Les philosophies de l’histoire, qui présupposaient l’existence d’un « sens de l’histoire », indépendant de la volonté consciente des acteurs, mais accessible à quelques initiés, détenteurs d’une science infaillible, ont échoué dans de grandes largeurs. Elles s’étaient simplement trompées sur le but final. « Nous disposons de centaines, que dis-je, des milliers de livres, en toutes les langues, qui nous expliquent comment s’effectue la transition inéluctable du capitalisme au socialisme ; mais il n’y en a aucun qui nous explique comment passer du communisme au libéralisme – l’objet même de ce qu’on appelle à présent transitologie », me disait, ironique, un universitaire polonais, il y a une vingtaine d’années.

Nous savons, nous, qu’il n’y a de processus porteur d’une rationalité secrète ; pas non plus d’ultime étape, de « fin de l’histoire », livrant enfin le sens de son développement. Personne ne croit non plus que l’histoire couronne le vainqueur nécessaire, qu’elle constitue un tribunal de la raison, encore moins qu’elle soit la voie d’un salut, d’une réconciliation finale et définitive des hommes, des classes, des nations. Cela rend certains sceptiques et pessimistes. Nous sommes passés, en une génération, de l’utopie au désenchantement, pour emprunter à Claudio Magris. Comme souvent, à une génération emportée par l’illusion lyrique d’un recommencement radical, a succédé une autre qui ne veut plus voir dans l’histoire « qu’une fable, racontée par un idiot, pleine de bruit et de fureur. Et qui ne signifie rien. »

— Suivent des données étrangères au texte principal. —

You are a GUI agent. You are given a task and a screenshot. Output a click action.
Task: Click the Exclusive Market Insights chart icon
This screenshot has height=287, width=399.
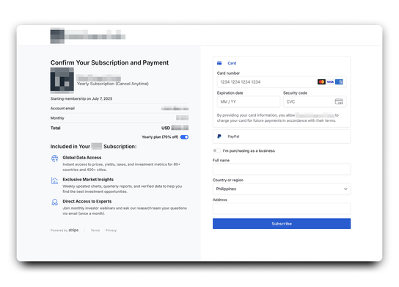(x=55, y=181)
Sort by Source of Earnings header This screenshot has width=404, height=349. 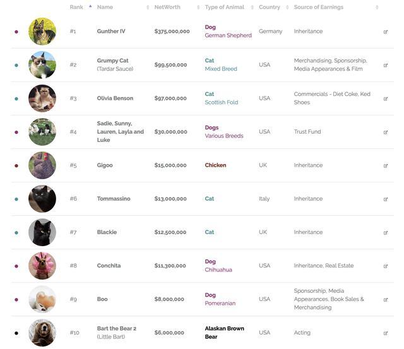[x=319, y=7]
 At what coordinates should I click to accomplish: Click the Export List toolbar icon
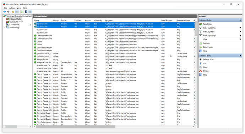click(x=21, y=12)
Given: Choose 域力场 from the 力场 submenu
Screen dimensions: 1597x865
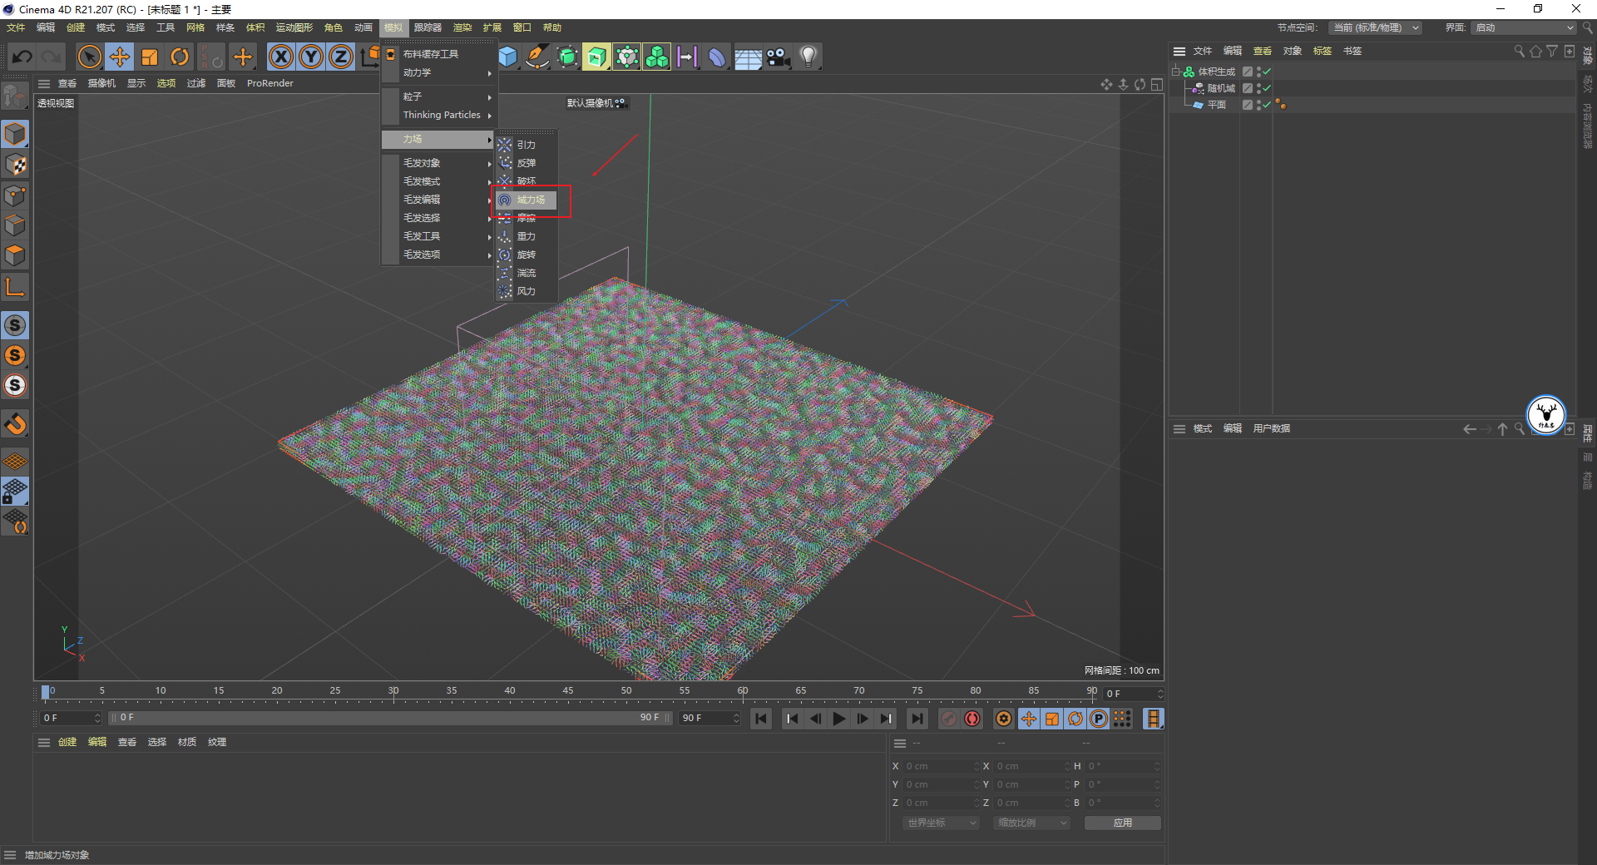Looking at the screenshot, I should (531, 200).
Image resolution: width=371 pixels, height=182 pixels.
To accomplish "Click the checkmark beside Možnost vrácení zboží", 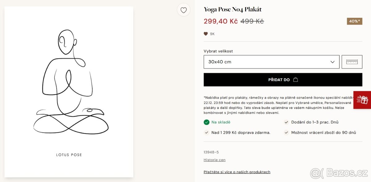I will tap(286, 133).
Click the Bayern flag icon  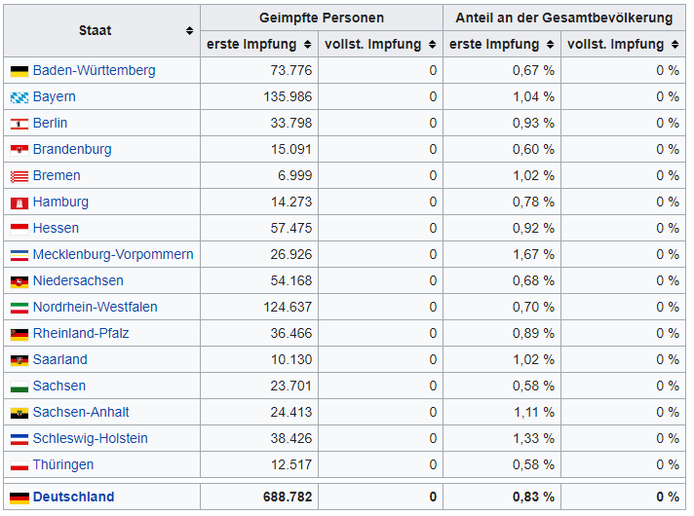click(19, 97)
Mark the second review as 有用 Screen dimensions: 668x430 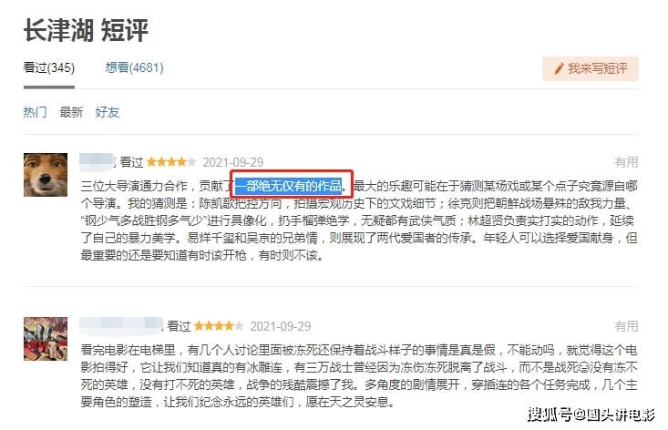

François Hartog a bien posé la question dans son dernier livre : croyons-nous encore l’histoire ? La « fermeture du futur », le remplacement de l’histoire par les mémoires conflictuelles, en lutte pour la reconnaissance, semblent nous condamner à un présent définitif, si l’on en croit François Hartog, qui définit comme « présentiste » notre « régime d’historicité ». Refusant au nom d’une prétendue supériorité morale du présent, l’espace d’expérience légué par le passé, ne nous projetant plus non plus sur un horizon d’attente qui a trop déçu, nous aurions tendance à évoluer dans un espace à une seule dimension. Ou plutôt, nous mobilisons, au jour le jour, les bribes de passé, les pressentiments de futur dont nous avons besoin, vite remplacés par d’autres.

Et c’est là que nous retrouvons une autre partie de l’historicisme, celle qui perdure aujourd’hui. En effet, nos contemporains n’ont pas rompu avec l’idée selon laquelle chaque génération a bien le droit de réinterpréter l’histoire selon l’angle de ses propres besoins de sens. Elle persiste aussi à s’imaginer moralement supérieure aux précédentes et à s’arroger le droit de juger leurs actes sur la base de ses préjugés du moment. Ce faisant, elle tombe dans le travers maintes fois dénoncés par les adversaires de l’historicisme : en proclamant qu’il n’est d’autre « vérité » que celle du moment, il ne saurait s’exempter d’une telle loi. Il s’expose donc, de la part de ses descendants, aux critiques et aux sarcasmes dont il accable ses devanciers. « J’évite autant que possible de me lier aux slogans du jour, aussitôt remplacés », écrivait Witold Gombrowicz.